Best of Tucson 95

Best Escape In A Day

STAFF PICK: Tanque Verde Guest Ranch
IT'S ONE OF THOSE days when the city crushes. It closes in. One more car horn and your ears will crumble and fall off. Look, it's a dreamboat of a town we've got here, but some days you need out.

The place we have in mind is close, yet far, far away. This jewel of a getaway is situated out where East Speedway's seemingly endless ride ends--out where the boulevard narrows to two lanes, the roadside is lined with mailboxes and the homes are set way back off the road, sometimes through cattle gates and at the end of long, dirt driveways.

At the spot where East Speedway ends, the road forks, and off to the left, up a winding dirt road lined with lumbering saguaros rising out of thickets of Sonoran desert brush is the Tanque Verde Guest Ranch.

It's for tourists, you think. But this place makes for a handsome, day-long retreat.

The restaurant is open for lunch and dinner. The atmosphere in the dining room is decidedly Western, but that doesn't mean the food is low-grade and one-dimensional. It isn't. The menu is varied, classy and good.

Then there are the meticulously kept grounds. Tall mesquites offer good shade, and the quiet is profound, just what you fled the city to find.

To complete the illusion of an escape greater than a few miles, there's the ever-present scent of horses, an aphrodisiac if you're in the right frame of mind. If not, just wait around until you hear the wooing whinny of a wrangler's mount. By then you'll be ready to get a room.

Another diversion of Tanque Verde is getting a gander at the tourists, a surprising number from Germany and Japan and England. They're there to experience the Old West as it was, and collect some gunfighter vibes.

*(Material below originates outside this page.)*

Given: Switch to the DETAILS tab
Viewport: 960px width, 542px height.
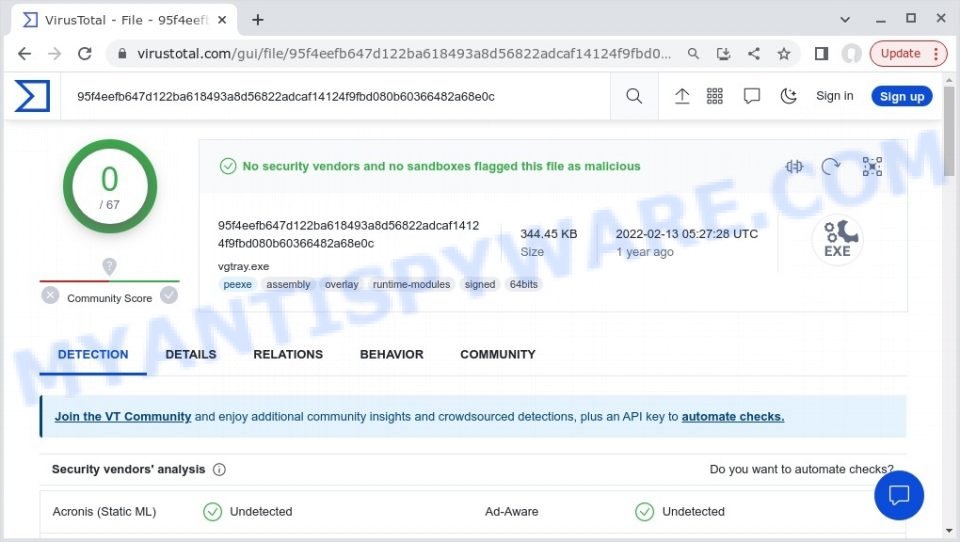Looking at the screenshot, I should 190,354.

If you wish to be viewed as a real exotic, hang around in the room by the front desk--which looks likes Ben Cartwright's digs--wearing cowboy boots and jeans and maybe a Stetson. When the tourists check in, they'll elbow one another and point over at you. You'll have made their day. You're what they came to see.

Never mind that your feet hurt from the boots squeezing your toes, and the Stetson is giving you hat-hair, and you're driving away in a Ford Taurus wagon with a cell phone on the front seat.

Hey, it's only for a day. The folks at Tanque Verde won't mind a bit.